Alphafold, the Brawndo of Modern Science
In a classic scene from Idiocracy, we see the citizens of a fictional United States from year 2500 repeatedly insisting that Brawndo is the “thirst mutilator” because it contains electrolytes, while water belongs only in the toilet. The slogan is repeated so many times by the Brawndo company that it has become deeply embedded in their thinking.
Well, the world of modern science already arrived there in 2025 with Alphafold. Alphafold, if you do not know, is a computational algorithm that uses transformer-based neural network for protein-folding. It is an excellent piece of work.
Alphafold is also owned by a company in the business of making slogans. For years, it used the slogan “Don’t be evil”, while giving all of your private data to NSA. It also heavily censored all discussions on Covid virus coming from a lab.
Thus it was no surprise to find Messrs Hassabis and Jumper create the slogan - “Alphafold solved protein folding”. Scientific American wrote - “One of the Biggest Problems in Biology Has Finally Been Solved”.

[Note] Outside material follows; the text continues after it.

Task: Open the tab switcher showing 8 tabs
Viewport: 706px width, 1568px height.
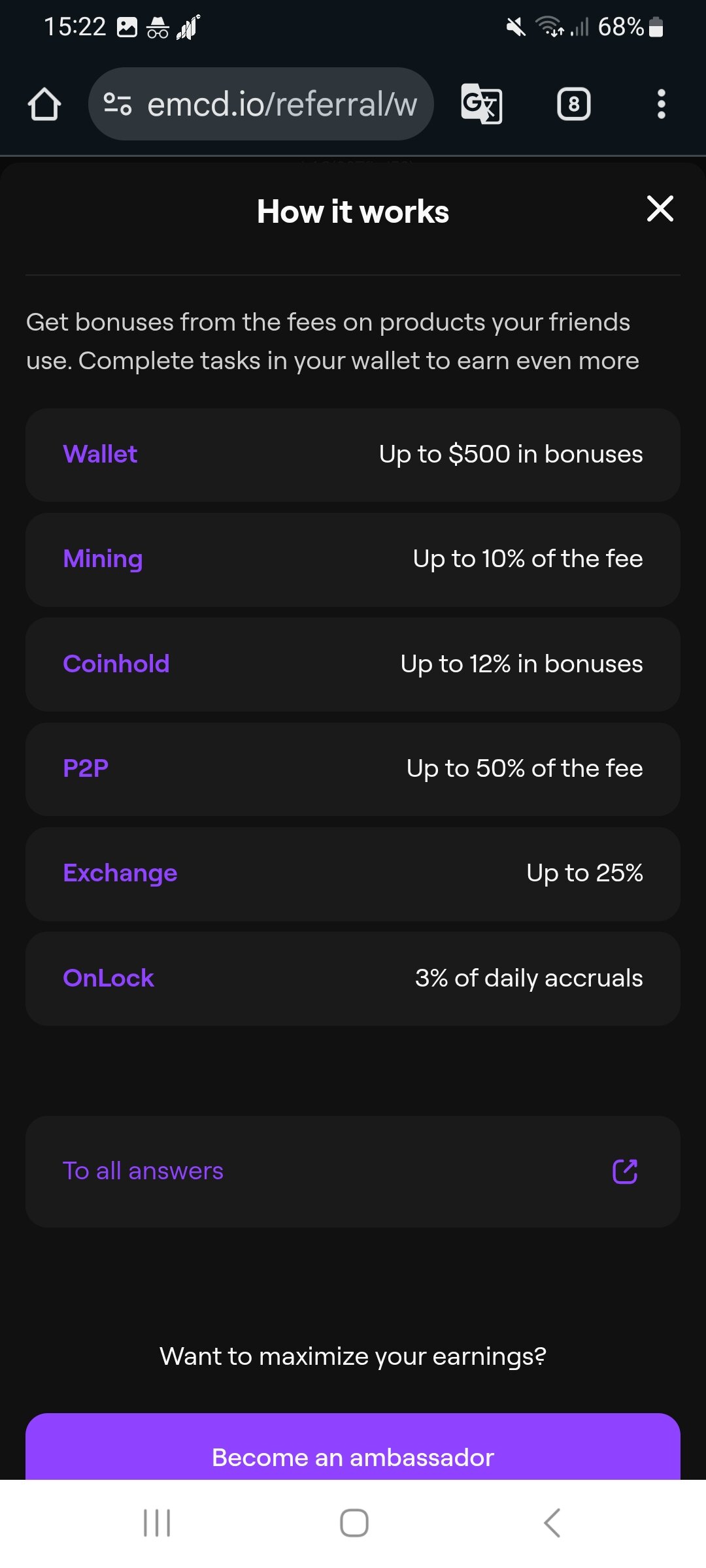Action: point(573,105)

Google DeepMind CEO Demis Hassabis explains how its AlphaFold AI program predicted the 3-D structure of every known protein
Another popular science magazine wrote -
Demis Hassabis and John Jumper have developed an AI model to solve a 50-year-old problem: predicting proteins’ complex structures.

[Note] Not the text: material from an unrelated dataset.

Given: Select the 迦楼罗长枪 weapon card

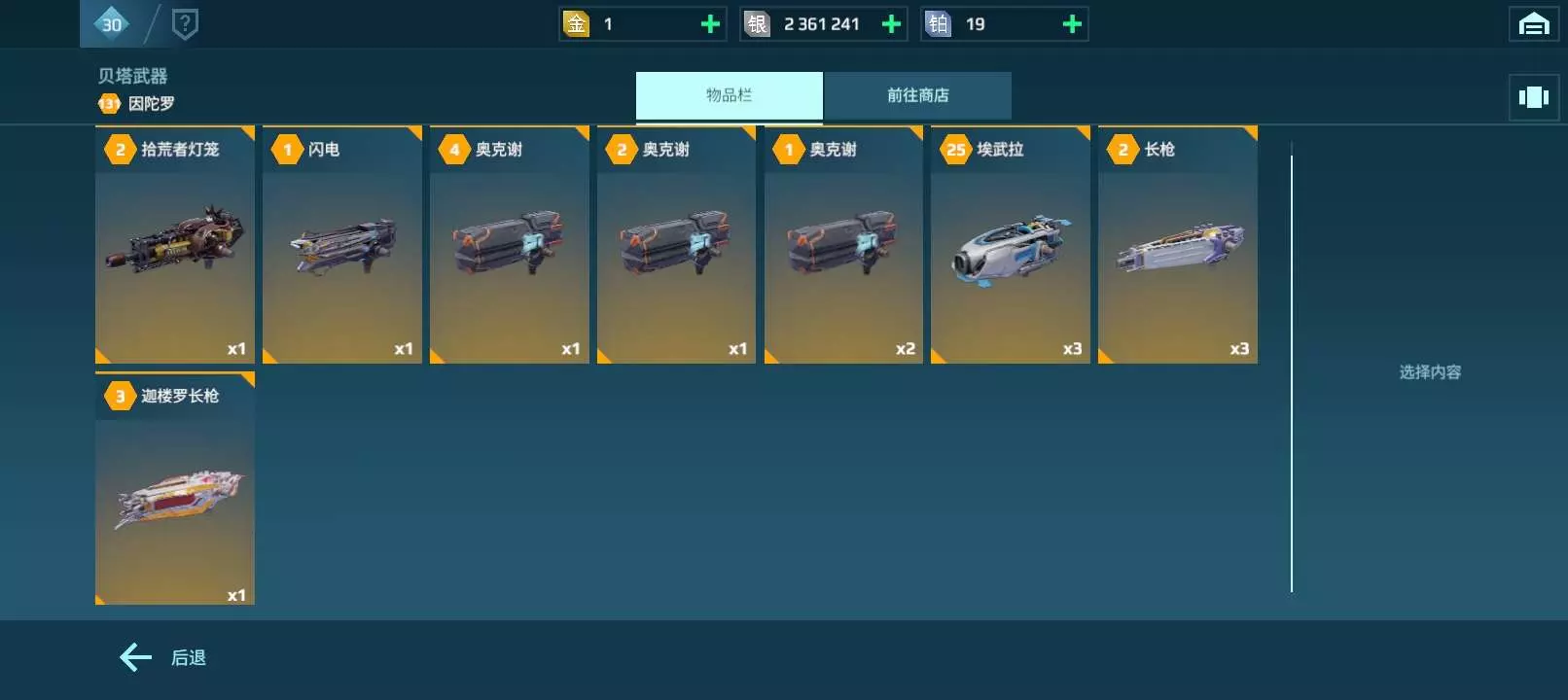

In 2020, Demis Hassabis and John Jumper presented an AI model called AlphaFold2. With its help, they have been able to predict the structure of virtually all the 200 million proteins that researchers have identified.
This second pop-sci magazine happens to be the Nobel prize committee, who likely only read Scientific American and diligently repeated the slogan.

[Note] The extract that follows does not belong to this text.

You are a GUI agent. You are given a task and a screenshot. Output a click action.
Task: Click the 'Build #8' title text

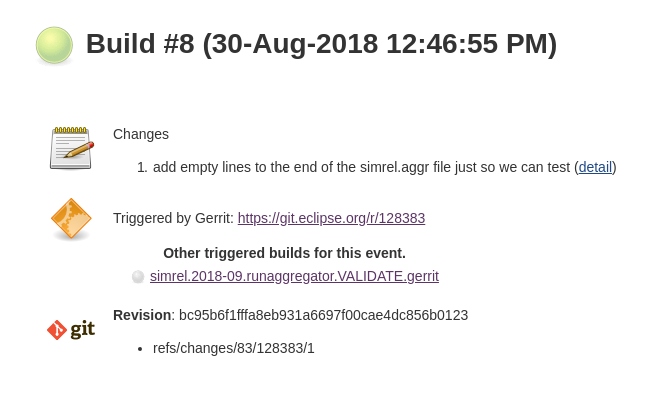click(140, 44)
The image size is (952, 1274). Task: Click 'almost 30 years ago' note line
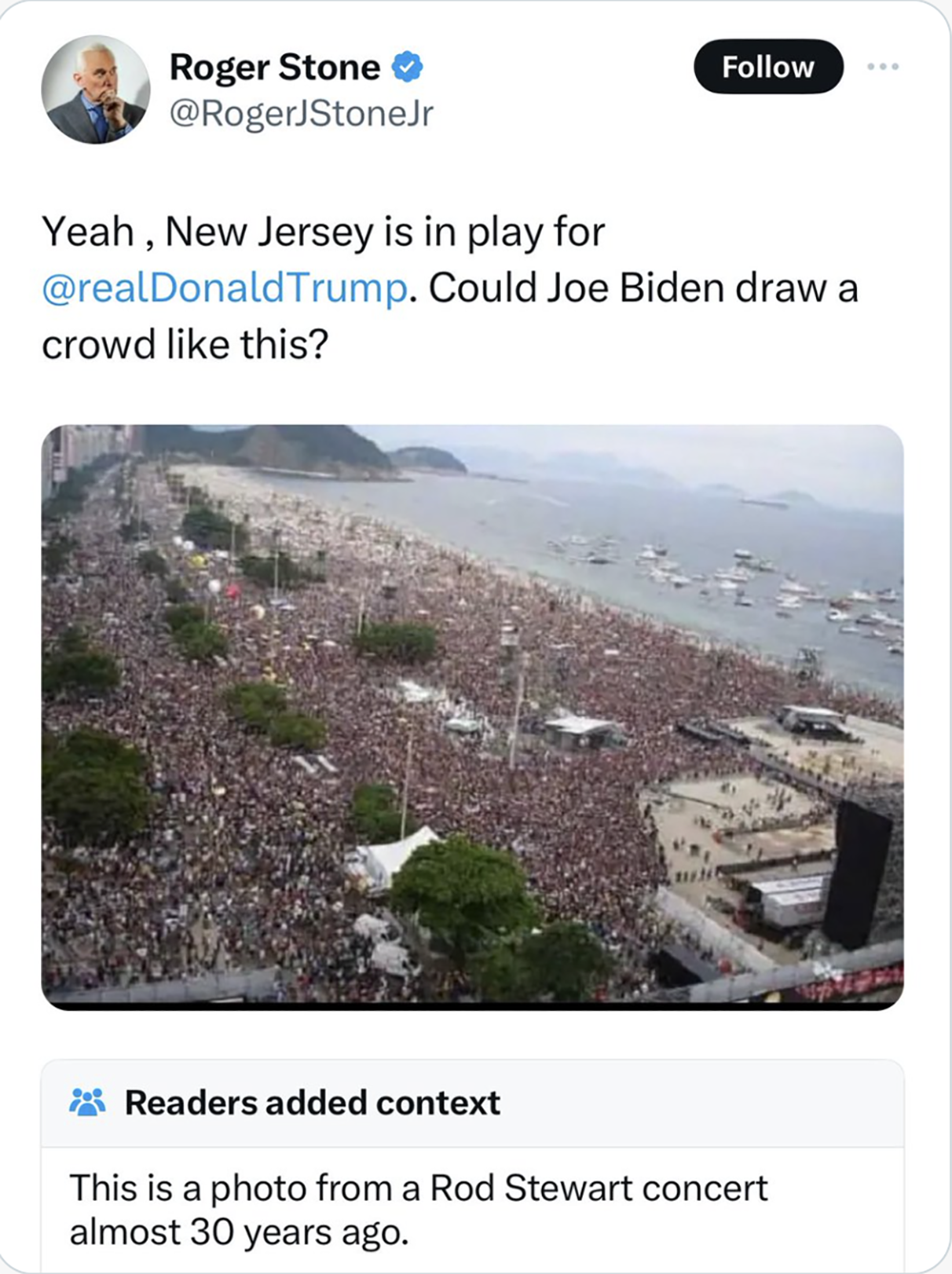pyautogui.click(x=239, y=1232)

This had a rather deleterious effect on all kinds of scientific and social commentary around the world. Even people critical of AI-generated slops unanimously agree that Alphafold is a success story. Why? “Because it got the Nobel prize.”
I also fell for this con until this summer and sat with three students to work on a bunch of proteins from a unicellular eukaryote. The structures generated by Alphafold turned out to be AI slops. So, I looked into the literature and came across this paper from Henry Childs.
AlphaFold 3 Fails to Predict D-peptide Chirality, Fold, and Binding Pose in Heterochiral Complexes
Due to their favorable therapeutic properties, including improved stability, bioavailability, and membrane permeability, D-peptides that bind biological L-proteins represent an important class of systems in computational drug design. A reliable in silico workflow for these systems must correctly preserve stereochemistry while predicting fold and binding pose. The AlphaFold 3 (AF3) model reported by Abramson et al. (2024) enforces a strict chirality violation penalty to maintain chiral centers from model inputs and is reported to have a low chirality violation rate of only 4.4% on a PoseBusters benchmark containing diverse chiral molecules. Herein, we report the results of 3,255 black-box experiments with AF3 to evaluate its ability to predict the fold, chirality, and binding pose of D-peptides in heterochiral complexes. Despite inputs specifying explicit D-stereocenters, we report that the AF3 chirality violation rate for D-peptide binders is much higher at 51% across all evaluated predictions; on average the model is as accurate as chance (random chirality choice, L or D, for each peptide residue). Increasing the number of seeds failed to improve this violation rate. The AF3 predictions exhibit incorrect folds and binding poses, with D-peptides commonly oriented incorrectly in the L-protein binding interface. Confidence metrics returned by AF3 also fail to distinguish predictions with low chirality violation and correct docking vs. predictions with high chirality violation and incorrect docking. We conclude that AF3 is a poor predictor of D-peptide chirality, fold, and binding pose and propose solutions to address these limitations.
In the meanwhile, now that Alphafold “solved protein folding”, all kinds of silly ideas are popping up in the literatures about how to use LLMs to “solve the cell” or cure cancer. AI will finally reveal the meaning of life in the same way as Brawndo solved the thirst problem for plants.